この演出制御側のメイン処理において、演出制御部410(サブCPU)は、まず遊技動作開始前における必要な初期設定処理を行う(ステップS071)。
ステップS071の初期設定処理を終えると、正常動作時の処理として、所定時間ごとにステップS073〜S078のメインループ処理を行い、それ以外ではステップS079の演出用ソフト乱数更新処理を繰り返し行う。
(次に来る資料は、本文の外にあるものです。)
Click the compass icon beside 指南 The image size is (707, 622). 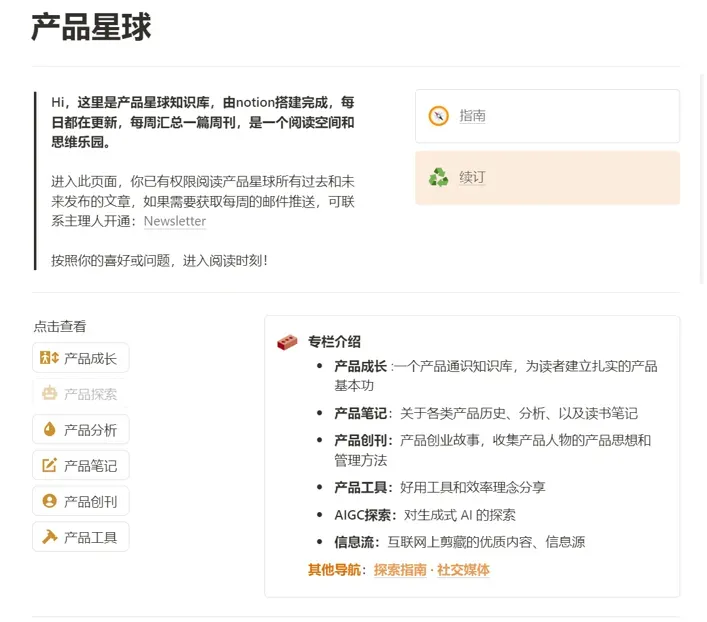pos(438,116)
ステップS072の処理において、演出制御部410は、メインループ更新周期用カウンタ値を参照して、メインループ処理の実行契機となるメインループ更新周期が到来したか否かを判定する(ステップS072)。上記メインループ更新周期用カウンタは、不図示の演出制御側タイマ割込処理中の所定の処理(メインループ更新処理)でカウントされる。このメインループ更新処理では、メインループ更新周期用カウンタを割込みごとに更新している(メインループ更新周期用カウンタ+1)。メインループ更新周期用カウンタは、たとえばインクリメント処理によって16の倍数の範囲(たとえば、0〜31)を循環するカウンタである。なお本実施形態では、16ms程度ごとにメインループ処理を行うようになっている。このメインループ更新周期が到来するまでは(ステップS072:NO)、各種演出抽選用乱数の更新を行う(ステップS079:各種演出用ソフト乱数更新処理)。演出抽選用乱数は、演出制御部410側による演出抽選等に利用される。
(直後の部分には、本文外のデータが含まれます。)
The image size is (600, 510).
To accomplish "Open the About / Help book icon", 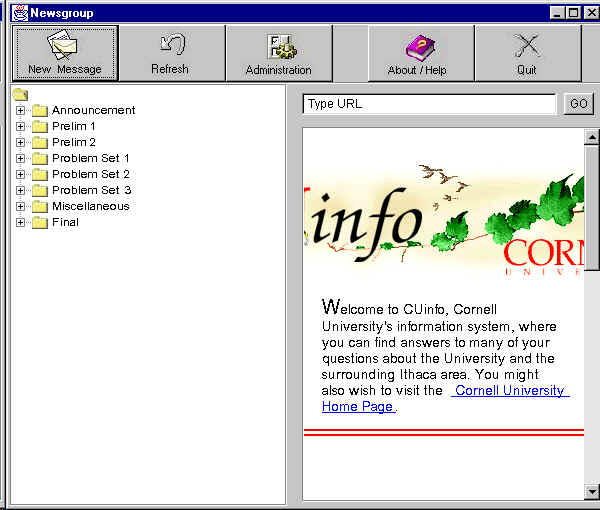I will coord(417,46).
上記メインループ更新周期が到来した場合(ステップS072:YES)、CPU241は、受信コマンド解析処理を行う(ステップS073)。この受信コマンド解析処理では、コマンド受信バッファに演出制御コマンドが格納されているか否かを監視し、演出制御コマンドが格納されていればこのコマンドを読み出し、読み出した演出制御コマンドに対応した演出制御処理を行う。この演出制御コマンドの中には、既に説明した、変動パターン指定コマンドや装飾図柄指定コマンドなどが含まれる。
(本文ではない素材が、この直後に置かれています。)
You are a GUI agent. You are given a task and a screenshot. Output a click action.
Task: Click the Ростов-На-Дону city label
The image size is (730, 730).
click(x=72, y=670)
たとえば、少なくとも変動パターン指定コマンドが受信され、それが受信バッファに格納されている場合(本実施形態では、変動パターン指定コマンドと装飾図柄指定コマンドとが受信され、それらが受信バッファに格納されている場合)、コマンド解析処理において、そのコマンドに含まれる情報(変動パターン情報と当選情報(または当選種別情報))に基づいて、1または複数種類の演出パターンを決定する。ここで決定される演出パターンは、演出シナリオを構成する要素としての「パーツ演出」として働く。続いて、上記決定された演出パターン(パーツ演出)を、どのようなタイミングで、どれだけの演出時間幅をもって現出させるかについてのタイムスケジュールを決定し、これにより演出シナリオを構成して、その演出シナリオのデータをRAM243のシナリオ設定領域に格納する。この演出シナリオに組み込まれた種々の演出パターン(パーツ演出)が、次々に、あるいは複数同時展開されることにより、広義の意味での「演出シナリオ」が実現される。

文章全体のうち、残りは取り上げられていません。